It's no coincidence, Brewer said, noting that while 68 law enforcement bodies in 24 states have 287(g) agreements with the federal government, the only agreement eliminated on Monday was the one with Arizona -- "the state that happens to be on the front lines of America's fight against illegal immigration," she said.

"We are on our own, apparently," Brewer said in the statement posted on her website.

“I suppose I shouldn’t be surprised," she continued. "The Obama administration has fought the people of Arizona at every turn -- downplaying the threat that a porous border poses to our citizens, filing suit in order to block our State from protecting itself, unilaterally granting immunity to tens of thousands of illegal aliens living in our midst, and now this. Still, the disarmament of Arizona’s 287(g) agreements is a new low, even for this administration."

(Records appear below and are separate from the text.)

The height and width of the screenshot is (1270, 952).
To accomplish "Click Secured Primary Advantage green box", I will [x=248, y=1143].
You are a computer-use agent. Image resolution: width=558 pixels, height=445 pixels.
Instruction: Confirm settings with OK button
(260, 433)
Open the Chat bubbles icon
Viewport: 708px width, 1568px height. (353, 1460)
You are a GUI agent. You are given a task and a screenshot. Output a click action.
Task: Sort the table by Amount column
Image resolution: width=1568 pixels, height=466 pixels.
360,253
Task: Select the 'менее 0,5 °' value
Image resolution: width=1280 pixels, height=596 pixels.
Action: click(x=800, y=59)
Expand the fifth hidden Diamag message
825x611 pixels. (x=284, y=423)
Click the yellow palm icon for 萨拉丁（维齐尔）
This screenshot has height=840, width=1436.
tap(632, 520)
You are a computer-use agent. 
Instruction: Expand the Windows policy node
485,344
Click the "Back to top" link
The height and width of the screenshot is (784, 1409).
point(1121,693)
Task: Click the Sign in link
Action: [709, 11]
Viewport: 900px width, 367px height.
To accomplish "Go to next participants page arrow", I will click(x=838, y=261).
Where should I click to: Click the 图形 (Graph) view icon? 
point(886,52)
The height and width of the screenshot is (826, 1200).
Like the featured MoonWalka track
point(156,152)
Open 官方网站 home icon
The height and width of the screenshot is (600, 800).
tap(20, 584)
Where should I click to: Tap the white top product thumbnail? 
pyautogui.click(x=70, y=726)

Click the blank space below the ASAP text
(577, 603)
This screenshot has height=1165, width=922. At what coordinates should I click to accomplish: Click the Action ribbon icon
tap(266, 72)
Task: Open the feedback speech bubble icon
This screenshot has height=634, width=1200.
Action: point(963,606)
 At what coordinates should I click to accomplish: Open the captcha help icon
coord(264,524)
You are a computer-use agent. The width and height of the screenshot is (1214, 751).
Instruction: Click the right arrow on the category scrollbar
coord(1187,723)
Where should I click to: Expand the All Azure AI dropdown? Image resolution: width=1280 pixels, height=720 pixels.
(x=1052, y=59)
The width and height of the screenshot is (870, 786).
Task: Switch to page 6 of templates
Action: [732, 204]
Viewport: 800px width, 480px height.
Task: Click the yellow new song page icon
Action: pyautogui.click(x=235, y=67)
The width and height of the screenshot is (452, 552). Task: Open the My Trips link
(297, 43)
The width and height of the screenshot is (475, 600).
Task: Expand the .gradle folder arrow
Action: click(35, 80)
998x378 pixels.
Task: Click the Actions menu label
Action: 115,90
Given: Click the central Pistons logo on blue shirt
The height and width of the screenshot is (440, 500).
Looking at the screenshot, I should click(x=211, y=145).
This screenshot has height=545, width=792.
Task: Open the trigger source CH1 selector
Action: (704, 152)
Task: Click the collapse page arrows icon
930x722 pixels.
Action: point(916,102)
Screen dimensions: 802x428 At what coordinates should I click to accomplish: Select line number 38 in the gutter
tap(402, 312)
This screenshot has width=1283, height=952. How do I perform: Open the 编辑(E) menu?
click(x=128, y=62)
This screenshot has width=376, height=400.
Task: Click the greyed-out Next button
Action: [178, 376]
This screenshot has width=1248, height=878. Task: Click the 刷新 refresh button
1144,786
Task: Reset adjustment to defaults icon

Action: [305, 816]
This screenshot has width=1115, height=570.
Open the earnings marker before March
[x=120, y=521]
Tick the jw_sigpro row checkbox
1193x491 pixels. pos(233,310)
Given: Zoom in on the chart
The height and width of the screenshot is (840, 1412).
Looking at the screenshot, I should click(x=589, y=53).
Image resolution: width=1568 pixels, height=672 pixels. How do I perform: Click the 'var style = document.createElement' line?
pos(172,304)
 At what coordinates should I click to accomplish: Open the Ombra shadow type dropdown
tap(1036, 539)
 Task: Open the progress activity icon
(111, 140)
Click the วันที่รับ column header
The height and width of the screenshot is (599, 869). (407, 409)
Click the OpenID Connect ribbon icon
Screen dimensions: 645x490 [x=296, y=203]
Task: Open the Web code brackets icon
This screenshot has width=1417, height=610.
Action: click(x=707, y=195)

According to the Associated Press, if federal agents decline to pick up illegal aliens, there is no way for Arizona to force federal authorities to detain them. Local police will have to let them go unless they're suspected of committing a crime (other than being in the country illegally) that would require them to be arrested and jailed, Peter Spiro, a Temple University law professor who specializes in immigration law, told the Associated Press.

Brewer noted that the U.S. Department of Homeland Security credits the 287(g) program with identifying nearly 300,000 potentially-removable aliens nationwide since 2006. Moreover, Immigration and Customs Enforcement has trained and certified more than 1,500 state and local officers to assist in the enforcement of immigration law, including many in Arizona.

“The President’s action should be of concern to all Americans," Brewer said. "This fight is not over. President Obama may disregard Congress. He may target individual states like Arizona. He may generally act with impunity. But he is not above judgment – and the American people will have theirs very soon.”

The Homeland Security Department describes the 287(g) program as a "force multiplier," which allows trained officers from local jurisdictions to carry out "smart, effective immigration enforcement efforts aligned with ICE priorities."

"Coordinating with our state and local partners is important to smart and effective enforcement of our immigration laws," said Department of Homeland Security Secretary Janet Napolitano in an October 2009 news release. "These new agreements promote public safety by prioritizing the identification and removal of dangerous criminal aliens and ensure consistency and stronger federal oversight of state and local immigration law enforcement efforts across the nation."

On Monday, the U.S. Supreme Court ruled that Section 2(B) of Arizona’s immigration law (SB 1070) -- the part requiring police officers to check the immigration status of all individuals detained for other crimes -- is constitutional. However, the court said that provision -- never enforced until now -- may be challenged anew in court.